House mice are polygynandrous with males and females having multiple mating partners; but there is strong competition for reproduction with 50% of the individuals never producing pups. Females live in social groups with 6 to 20 females (relatives and non-relatives) during their lifetime and 50 – 70% of the litters are nursed communally.
“Lactation is costly,” said König, “to raise a litter of seven pups requires a mother to produce a total of 100 ml of milk, of an energy equivalent of 1100 kJ. More milk produced leads to a higher weaning weight of offspring but delays the birth of the next litter – so there are also reproductive costs.”
If this is the case, then why do the females give away milk? Is communal nursing just a consequence of sharing nest boxes or is it a selective behaviour? And what about some underlying conflicts or risks – do all partners share the same investment in communal nursing?
The group found some surprising results. Communal nursing has fitness costs – an increased number of communally nursed litters results in lower lifetime reproductive success. Pups raised in communal nests also have higher mortality – due to female infanticide. Since the females share the cost of lactation according to the combined litter size they don’t benefit equally when they differ in how many pups they contribute to the communal nest – a smaller litter means a higher per capita investment.
“This means females experience a social dilemma,” said König. “The Tragedy of the Commons, as introduced by Garrett Hardin in 1968, where each individual maximises their own benefit from a public good, with the costs being shared by all group members, leading to the overuse of those public goods.”
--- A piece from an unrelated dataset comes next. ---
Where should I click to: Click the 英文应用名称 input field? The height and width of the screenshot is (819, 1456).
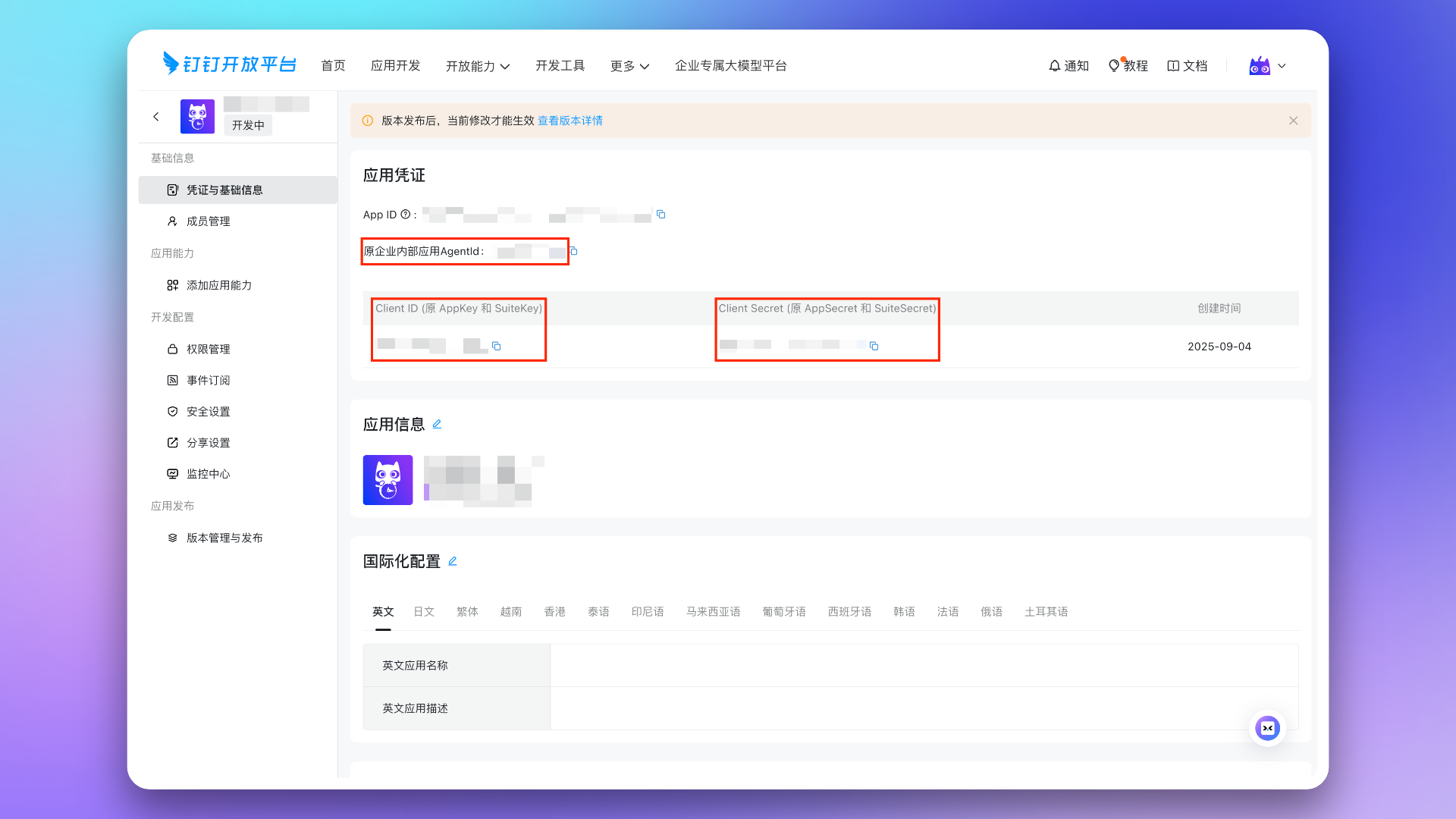click(x=924, y=665)
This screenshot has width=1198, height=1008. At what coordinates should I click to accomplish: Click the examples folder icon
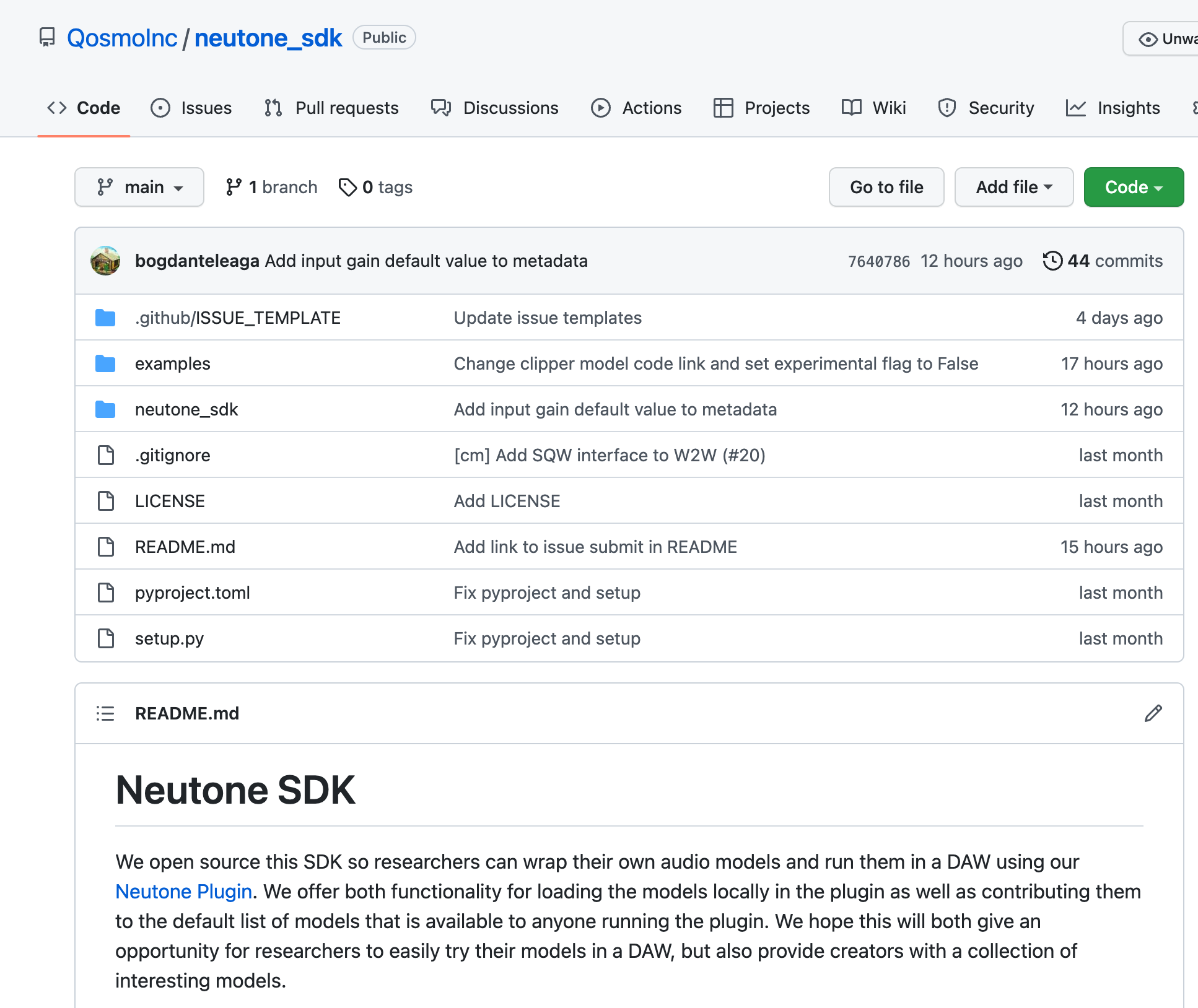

This might explain why they also found that females nurse litters communally less often than would be randomly expected – they are choosy, not taking all opportunities. They make specific partner choices that reduce conflict – preferring to join a familiar partner with a young litter, which might lower the probability of discrimination and might mean they have more information on their partner. They further prefer to nurse communally in groups with relatives because the costs of being exploited are lower among relatives, with whom they share genes. Female house mice thus decide how much to be involved in co-operation – some females (the more dominant ones) start and remain solitary, others are communal from the beginning, while some change their habits across progressive litters.
This means communal and solitary nursing are condition dependent alternative reproductive tactics. Although females gain higher reproductive success when nursing solitarily, females co-operate to increase the probability to reproduce under conditions of high competition. The decision rules they apply for social partner choice result in a mutualistic outcome. “It’s an example of social selection – selection resulting from social interaction.” König pointed out that this goes back to ideas raised by the American theoretical biologist Mary Jane West-Eberhard. “Individual fitness is not only determined by own phenotype but by the phenotype of the social partner.”
In discussion, König pointed to other examples of female co-operation from the animal world including communal nursing in pigs, other rodents and lions, and bats or giraffes who establish maternity groups or crèches but don’t all nurse. “The unusual thing in mice is the high investment in terms of milk.”
She also discussed the inevitable impulse to extrapolate this to human behaviour. “We scientifically study house mice not humans, but understanding the general principles underlying social behaviour in different animal species will help to understand the evolution of human social behaviour.”